ANTONIO
PRATA
Adeus às cartas
Quem
mais perdeu com a morte da carta não foi o amor ou a amizade, meus caros; foi o
carteiro
QUE
INJUSTO é o mundo: tanta saliva gasta discutindo se o Kindle acabará com o
livro e se o iPad engolirá o jornal, mas nem uma lágrima rolada pela carta,
essa personagem central dos últimos séculos, que foi solapada pelo e-mail e
sumiu sem que nos déssemos conta, sem que pudéssemos velá-la ou guardar luto. Partiu
da vida para entrar na história e não deixou, vejam só, sequer uma carta de
despedida.
Claro
que ainda nos chegam envelopes por baixo da porta, todos os dias, mas isto que
agora encontramos próximo ao capacho assemelha-se tanto a uma carta como um
jingle a uma sinfonia.

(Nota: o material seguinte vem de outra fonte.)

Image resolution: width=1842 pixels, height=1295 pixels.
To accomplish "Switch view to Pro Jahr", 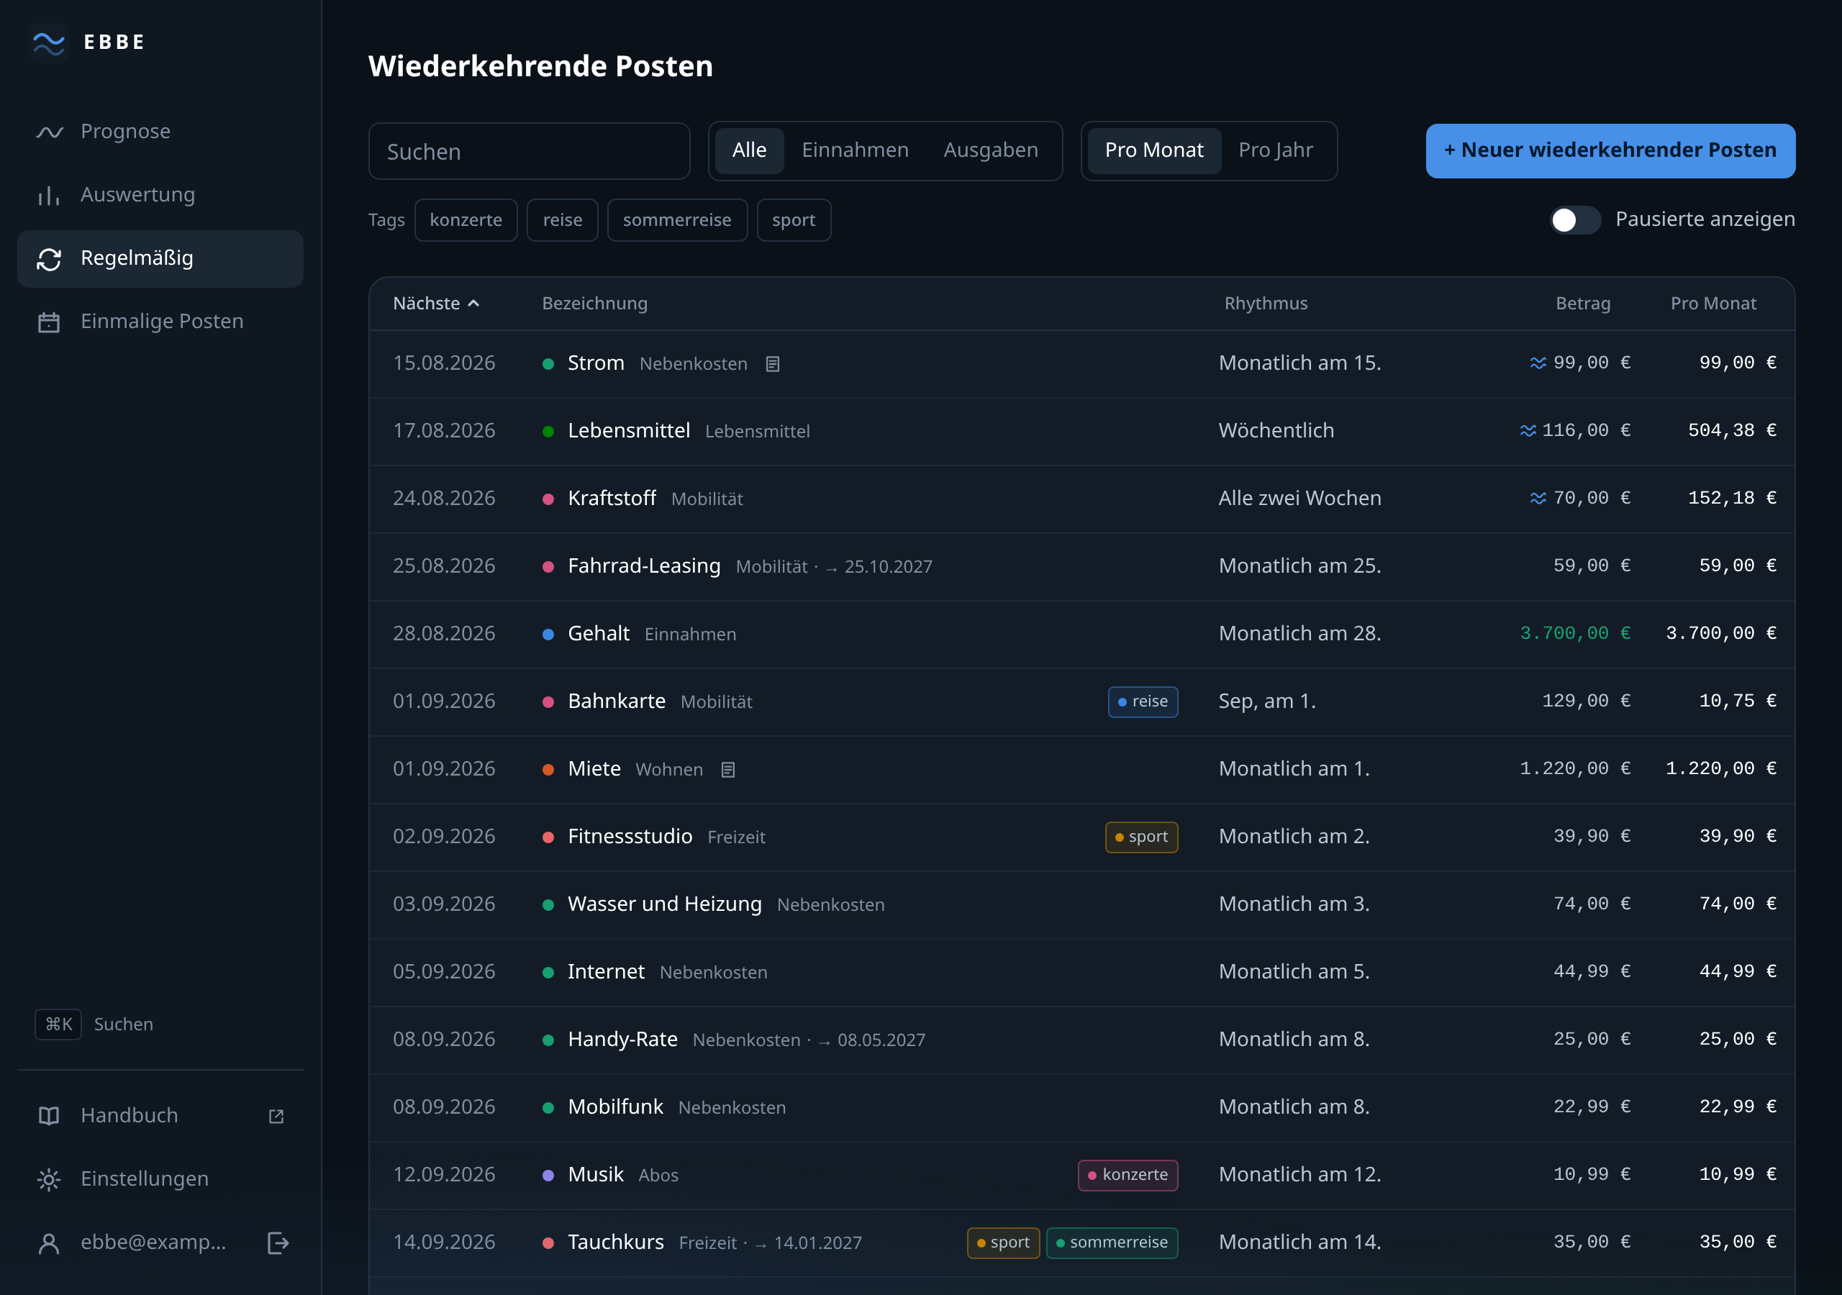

Contas, propagandas, cardápio de restaurante chinês: tristes
arremedos das gloriosas folhas de papel que outrora relataram o descobrimento
de continentes, alimentaram amores impossíveis, aproximaram amigos distantes;
ringues nos quais travaram-se as mais apaixonadas pelejas intelectuais.
Não,
não cederei à tentação barata da nostalgia dizendo que o mundo era melhor
antes, que as emoções escritas à mão são mais verdadeiras que as digitadas no
teclado.
Uma
longa carta que levou três semanas para chegar da Europa não bate todos os
encontros que nos proporciona o e-mail numa única tarde: um link enviado por
meu pai, com uma gravação do hino do Linense, as fotos do Paulinho com a Glória
no colo, as notícias do Chico, da Belle e da primavera em Chicago, as primeiras
impressões da Cla na tríplice fronteira, o vídeo dos Corsaletti, assando seis
porcos no rolete, num sítio em Anastácio.
Quem
mais perdeu com a morte da carta não foi a amizade, meus caros, não foi o amor
nem a profundidade: o grande órfão do declínio postal foi o carteiro. Esse
distinto profissional, que em sua época áurea era um pouco enfermeiro,
bombeiro, cupido -um serafim de baixo escalão, trazendo em sua bolsa verde a
preciosa literatura cotidiana-, profanou-se, transformou-se em traficante,
cobrador, garoto-propaganda de drenagens linfáticas e Chops sueys.
Havia
uma ingenuidade na figura do carteiro, algo que pertencia essencialmente ao século
20 e que não cabe no 21: um homem a pé ou de bicicleta, um personagem do
Jacques Tati, que vinha entregar à mão um bilhete escrito também à mão. Tudo
isso se foi com um clique. Para o nosso bem, é verdade, mas se foi; era bonito
e deve, portanto, ser lembrado.
É com
este intuito que eu sugiro que a categoria processe a Microsoft por danos
morais. Ou melhor, que processe os herdeiros de Samuel Finley Breese Morse, que
por volta de 1835, em Poughkeepsie (NY) inventou o telégrafo, tornando possível
enviar informações através de um fio -e deu no que deu.
O
processo não visaria uma compensação material, mas simbólica (afinal, os
carteiros não perderam os empregos, apenas a aura). Que seja construída, na praça
mais simpática de cada cidade, uma escultura discreta, dedicada à memória de
todo aquele que arriscou a vida pelo mundo, no frio cortante e no calor
escaldante, perseguido por cachorros e à mercê de malfeitores, para que matássemos
nossas saudades: um Monumento ao Carteiro Desconhecido. E -quem sabe?-, também
ao século 20, que mal terminou e já nos parece tão estranhamente distante.